Conserver aujourd’hui le prix Lumière à Gérard Depardieu, c’est annuler toutes ces bonnes intentions au profit d’une histoire du cinéma qui encense et honore encore les agresseurs en perpétuant un boys club d’impunis.
Surtout que le prix Lumière ne récompense pas seulement un film, mais toute une carrière. C’est sa singularité, et sa force, dans le paysage des récompenses à la qualité cinématographique. Il n’est donc pas question ici de séparer l’homme du comédien : ce sont les deux qui ont reçu le Prix Lumière, et c’est aux deux que nous vous demandons de le retirer.
Nous pouvons attendre cela de vous, en tant qu’artiste, en tant qu’actrice, femme de cinéma et femme de pouvoir au sein d’une structure aussi importante pour l’histoire du cinéma – cela est assez rare pour être souligné, les cinémathèques restant encore le plus souvent aux mains des hommes.
Nous ne voulons pas de ce patrimoine. Nous ne voulons plus de ce cinéma-là.
Le vent tourne. Plusieurs contre-tribunes réunissent déjà des centaines de signatures, notamment d’artistes et de technicien·nes. Alors, en ayant le courage de retirer symboliquement le Prix Lumière attribué à Gérard Depardieu, vous initierez peut-être un mouvement de réflexion et d’actions plus vaste, contre les violences sexistes et sexuelles et leurs auteurs, y compris au sein des institutions du cinéma.
Nous l’espérons – et nous serons au rendez-vous pour espérer encore davantage dans les années qui viennent.
Liste des premier·es signataires
Alexis Sévellec (scénariste)
Alice Creusot (Cinérameuf)
Alice Soltysiak (Une invention sans avenir)
Alix Desoomer (La Feuille de Service)
Arkani Korvo ( KaleidosPop.c)
Aurel Rotival (docteur en études cinématographiques)
Aurélie Petit (doctorante en film studies, Concordia University)
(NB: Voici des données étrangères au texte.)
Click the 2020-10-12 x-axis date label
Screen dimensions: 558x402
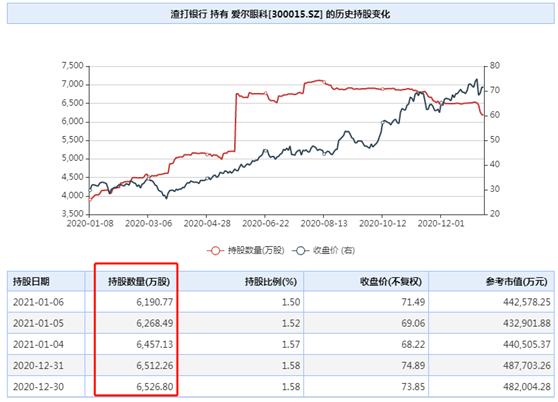[x=383, y=223]
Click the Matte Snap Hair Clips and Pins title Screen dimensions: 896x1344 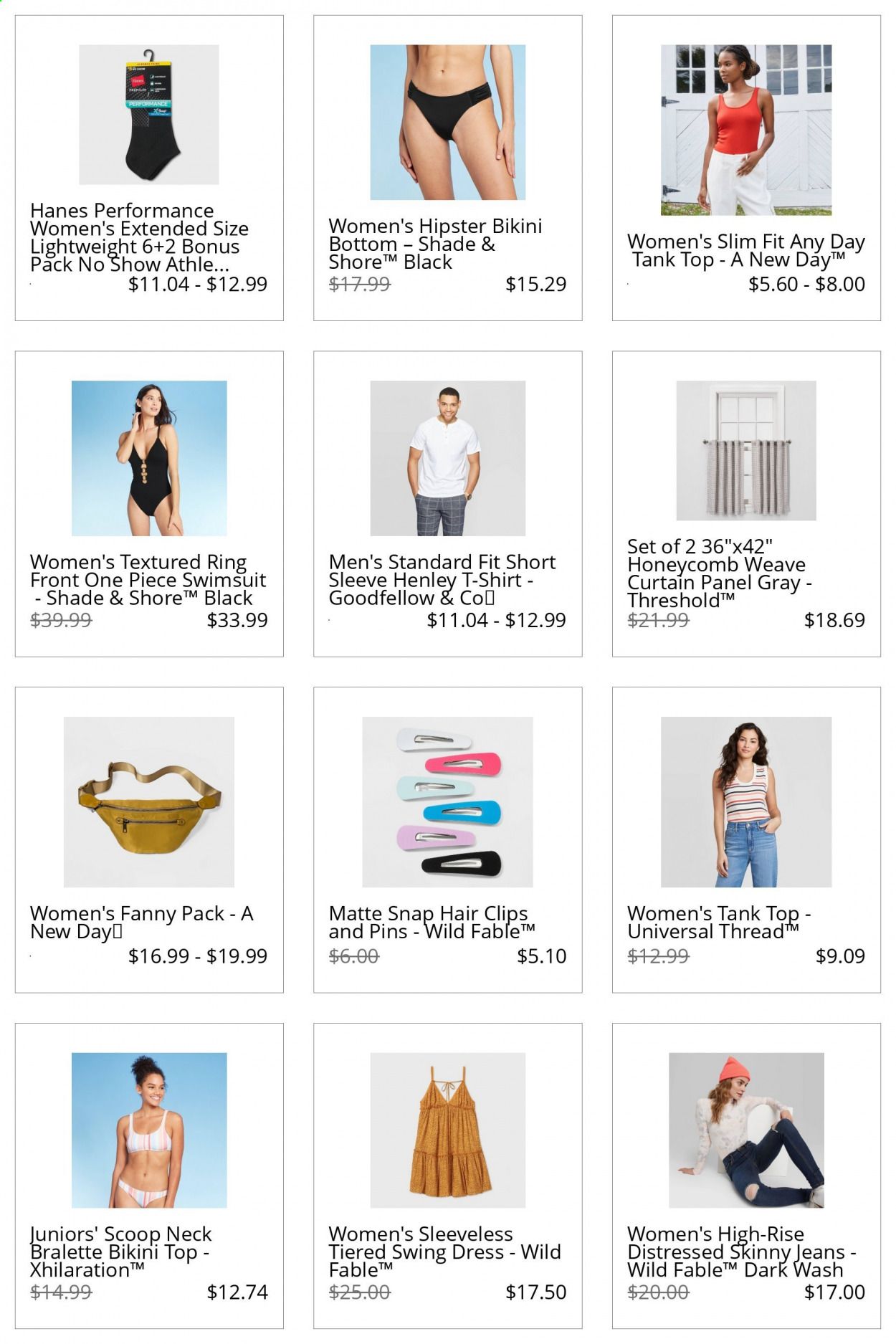[432, 923]
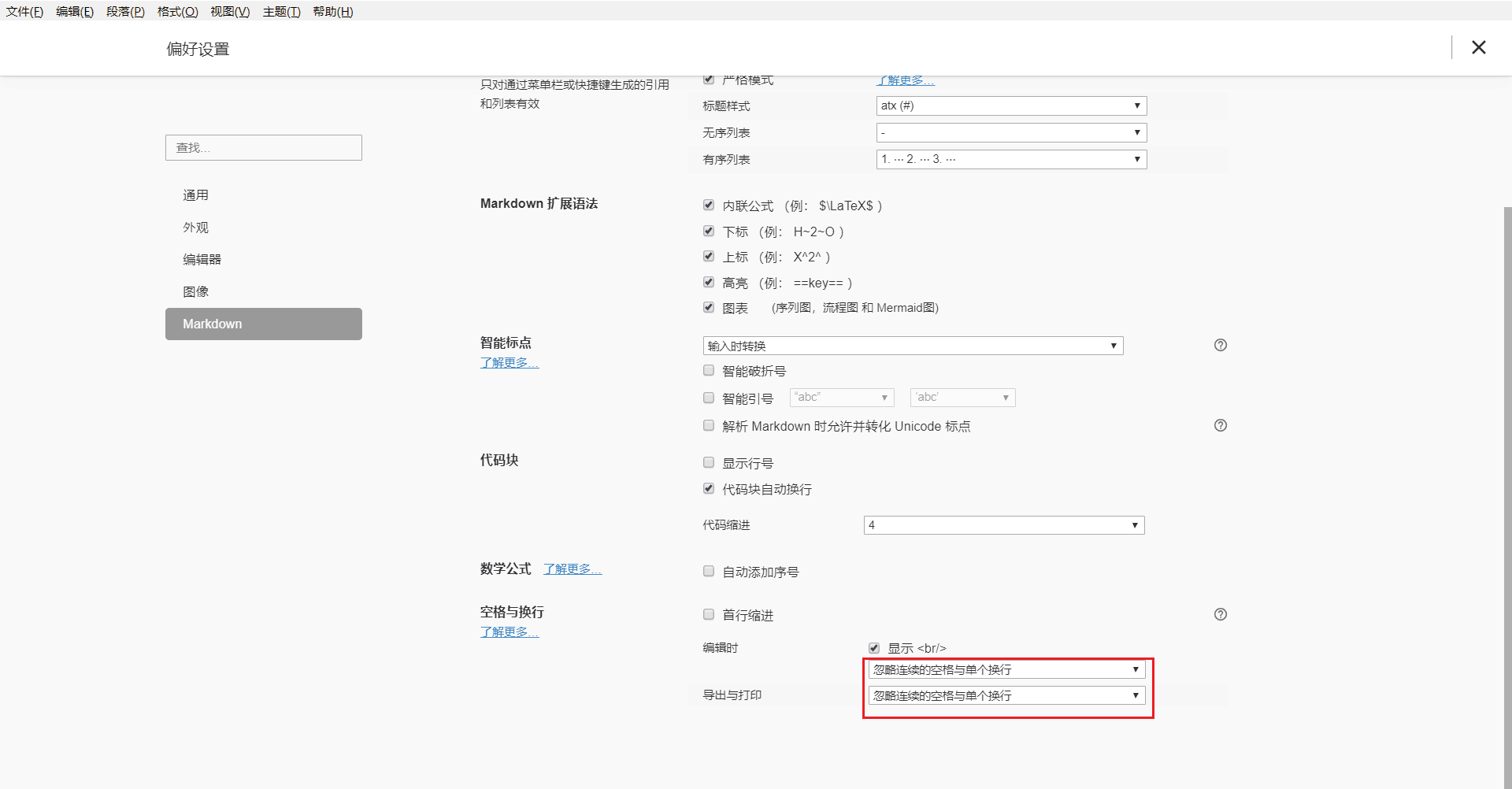Close the 偏好设置 preferences panel
The height and width of the screenshot is (789, 1512).
tap(1478, 47)
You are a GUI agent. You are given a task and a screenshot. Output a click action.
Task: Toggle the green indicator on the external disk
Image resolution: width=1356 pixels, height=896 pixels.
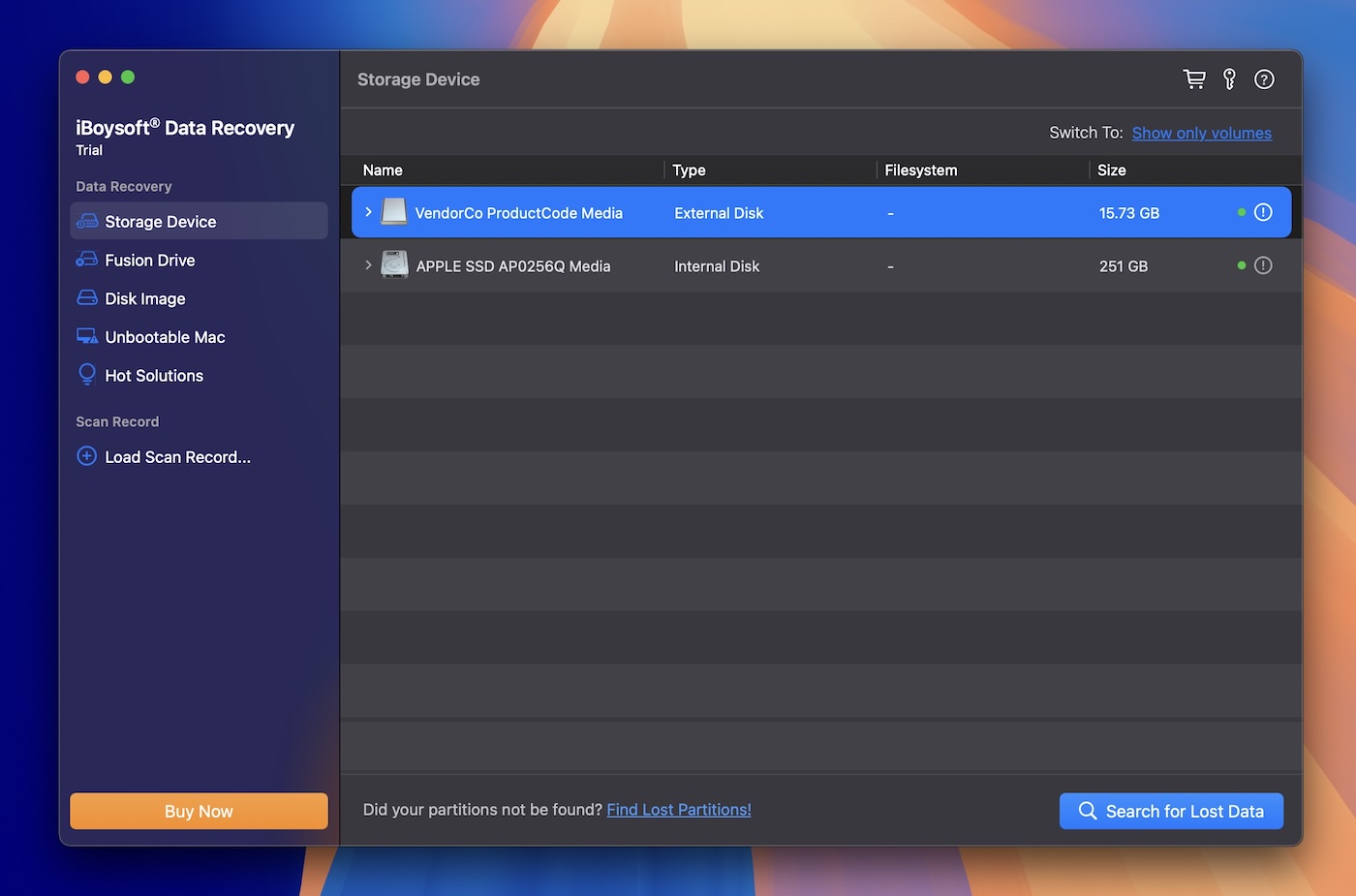(x=1243, y=211)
Claire Agnelli / Rose Croco (tatoueuse et professeure d'art)
Clara Cauvy Poudevigne (RomComment?)
Clémentine Meyer (Cinéma et politique)
Dario Malandra (Jumpscare)
Erwan Gendek (CGT Educ'action)
Flore Bardet (RomComment?)
Françoise Fressonnet (anthropologue)
Gregory Engler (monteur/mixeur)
Jessica (Bon chic bon genre)
Josh Lurienne (scénariste, réalisateur)
Judith (Demoiselles d’horreur / Écran Large)
Judith Ardagna (sociologue du travail)
Juliette Lévêque
Kalindi Ramphul (Le seul avis qui compte)
Léon Cattan (vice-présidente de Sorociné)
Lily Nelson (Jumpscare)
Luladasy (Welcome to Prime Time Bitch!)
Lumi (Blast / Vidéodrome)
Margot Giacinti (docteure en sciences politiques)
Mariana Agier (présidente de Sorociné)
Marie (Ivre de culture)
Marie Coquille-Chambel (#MeTooThéâtre)
Marine Bohin (journaliste cinéma)
Mathias (Écran Large)
Mélissa Golebiewski (autrice)
Michaël Massiah (cinéphile)
Mordred Guadagno (Bichette praxis)
Occitane Lacurie (Débordements / L’esprit critique)
Ostpolitik
PrunetteTV
Quentin Castellano (membre du comité éditorial d'Histoire Engagée, travailleur du milieu du cinéma)
Raphaël Jaudon (Une invention sans avenir)
Robin Cauche (Une invention sans avenir)
Romain Dolmazon (Une invention sans avenir)
Romain Plourde (Jumpscare)
Cette lettre a été rédigée par l'équipe du podcast "Une invention sans avenir".